Yeah, I know that feeling...it's not realistic, but I've taken to thinking that people who say stuff like that don't actually know how it feels to be in that position. For them, a lack of growth is just a temporary bump in the road, not something you've been watching happen to you for years, largely due to factors outside of your control.
For example, Eclipse basically shattered my presence on DeviantArt...which was 7 years in the making and really the only one I had. It wasn't my fault, there's nothing I could have done to stop it, and now, a year later, it doesn't look like there's anything I can do to fix it. I'm just stuck waiting for things to change. =/
And even before that, I was already losing traction...I remember hearing once that stories and fleshed-out characters (my bread and butter) were good for OCs, and even for fanwork. 'Everyone loves a story...give them something to form an attachment to, and they'll keep coming back.'
Well, in reality (at least, my reality) they don't. Often they just inexplicably stop caring.
Everyone is excited when I announce a new project or AU but before I'm even halfway through telling the story I wanted to tell all fan engagement slows to a trickle. And it's like, 'I thought you wanted this? I thought you were interested and eager to learn more?? What did I do wrong; did I explain too much? Too little?? Am I boring you???'
Of course, I can't actually ask...and to this day I haven't found an answer.
Usually, when I start feeling like this, I go to work on my animations...my YouTube audience is really the only one where I feel like I'm making progress, and where the majority of my fans actually think about and enjoy my work, instead of just a select few.
And it's weird because, as I said once, 'I only average 2 videos a year'. ^^; I wish I could do more to reward them and thank them for their loyalty, but animation is such slow work...all I can do is try to keep them posted on what I'm working on, and corral them over to my Twitter where I usually hang out more. And I feel like it's actually working...whenever I post an animation WIP, there's usually a little club of 12-20 people who like/retweet it.

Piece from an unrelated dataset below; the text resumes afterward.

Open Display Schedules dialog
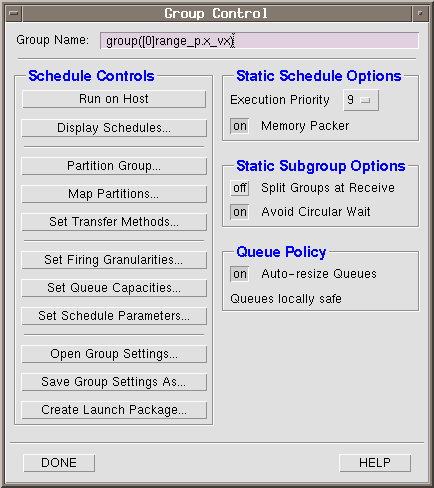Screen dimensions: 434x488 click(x=114, y=128)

Sometimes they even comment...and if you're a small artist on Twitter, you know comments are basically gold-encrusted diamonds.
For someone like me with just ~150 followers to get more than one on ANY post...that's very rare and special~.
So yeah...I'm hanging in there with what little I've got. Sometimes it also helps to remember that, even when it seems like everyone is doing their best to ignore me...I still like my work. I like to read and re-read those heartfelt character essays that no one else seems to care about; I like to go through my comics and look at all the little skillful, beautiful things I've done.
Remembering that helps me feel like, even if I'm not getting rewarded for my efforts, they haven't been a complete waste of time.